The European resolution was a response to the Franco-Belgium travails of the widely held Dexia Bank, which has tentacles into France and Germany’s economic foundations. If this were not enough, the chronic Greek malaise indicated that Zorba was in need of another oxygen mask to rouse him from his hedonistically induced torpor.
A potent upward move in gold and silver in addition to the oversold miners (GDX) is just beginning to occur. Our scenario was to maintain our long term core precious metal positions even though such a posture was temporarily painful as many analysts concluded wrongly that deflation, bonds and the U.S. dollar were the only safe harbors.
What about the U.S. dollar now? Note all the media hoopla that regaled us with strength of the dollar recently. News from Europe and Washington appears to be melting the U.S. Dollar under the cover of all of this stimulative warming. We have called for this surprise rally we are observing in the face of all this dollar and treasury hoopla. How uneasy must be the shorts who have been caught by this recent rise. Short sellers went into October’s market with the largest short position since 2008. Such a one-sided posture is often punished as the shorts run to cover and thereby add to the upward move.

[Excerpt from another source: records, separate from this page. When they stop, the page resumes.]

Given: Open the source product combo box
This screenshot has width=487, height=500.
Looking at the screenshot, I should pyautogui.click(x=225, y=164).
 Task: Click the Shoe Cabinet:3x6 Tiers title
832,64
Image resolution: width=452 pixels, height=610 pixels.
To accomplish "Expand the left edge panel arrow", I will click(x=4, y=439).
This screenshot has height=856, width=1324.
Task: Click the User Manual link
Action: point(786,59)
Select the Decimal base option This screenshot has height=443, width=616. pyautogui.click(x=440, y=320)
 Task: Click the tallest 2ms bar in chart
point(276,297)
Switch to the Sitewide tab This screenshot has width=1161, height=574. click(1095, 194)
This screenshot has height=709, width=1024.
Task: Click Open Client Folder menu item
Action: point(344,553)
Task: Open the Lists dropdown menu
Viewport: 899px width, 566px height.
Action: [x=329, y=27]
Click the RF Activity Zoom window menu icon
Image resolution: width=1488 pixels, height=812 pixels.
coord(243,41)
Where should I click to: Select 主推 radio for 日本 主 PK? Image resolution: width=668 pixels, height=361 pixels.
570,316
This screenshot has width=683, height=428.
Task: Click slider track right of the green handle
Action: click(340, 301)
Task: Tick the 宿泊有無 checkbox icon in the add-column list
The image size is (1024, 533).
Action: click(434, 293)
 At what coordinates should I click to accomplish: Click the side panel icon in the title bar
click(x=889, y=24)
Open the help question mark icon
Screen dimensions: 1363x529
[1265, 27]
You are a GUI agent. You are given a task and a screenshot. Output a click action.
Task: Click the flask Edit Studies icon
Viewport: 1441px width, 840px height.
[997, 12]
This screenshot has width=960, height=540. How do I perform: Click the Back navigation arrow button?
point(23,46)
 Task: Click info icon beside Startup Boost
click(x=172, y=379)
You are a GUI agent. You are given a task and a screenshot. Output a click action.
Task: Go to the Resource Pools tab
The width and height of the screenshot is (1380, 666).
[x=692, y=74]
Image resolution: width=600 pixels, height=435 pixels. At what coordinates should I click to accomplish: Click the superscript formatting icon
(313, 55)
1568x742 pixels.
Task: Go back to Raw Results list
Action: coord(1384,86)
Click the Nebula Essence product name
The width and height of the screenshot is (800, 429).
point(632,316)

Technically there have been gaps from 2011 that need to be filled on the upside in precious metals and miners. We note that institutions have been hit hard by the gold’s price decline. Hedge funds must’ve been selling stocks that they held in common in order to meet margin calls. Additionally this consideration may have influenced collateral damage among investors. Perhaps the current rise may indicate the recent downtrend has been broken to the upside.
Silver (SLV) appears to have found support at its 2011 lows. There are downside gaps that should be filled to the upside. Silver will encounter resistance around $38. Silver has reached a record oversold level indicated by the RSI and MACD in 2011. This indicated an interim bottom in silver. Monitor the bullish crossover on the MACD which confirmed the already constructive reversal on the stochastic and RSI.
Gold appears to be making a reversal at oversold and long term support levels breaking a 5 month downtrend. Notice the strong volume accumulation as The Fed announces negative interest rates until late 2014. This is bullish for precious metals. In early August through October we advised a hold and urged caution. Since it pulled back it provided two secondary buypoints where we said it is buying time while others preached that the gold and silver market bull market had ended. Now gold appears to be bouncing off our buypoints similar to January 2011 and regaining its 50 and 200 day to the upside. Now the weak hands will come back at much higher prices.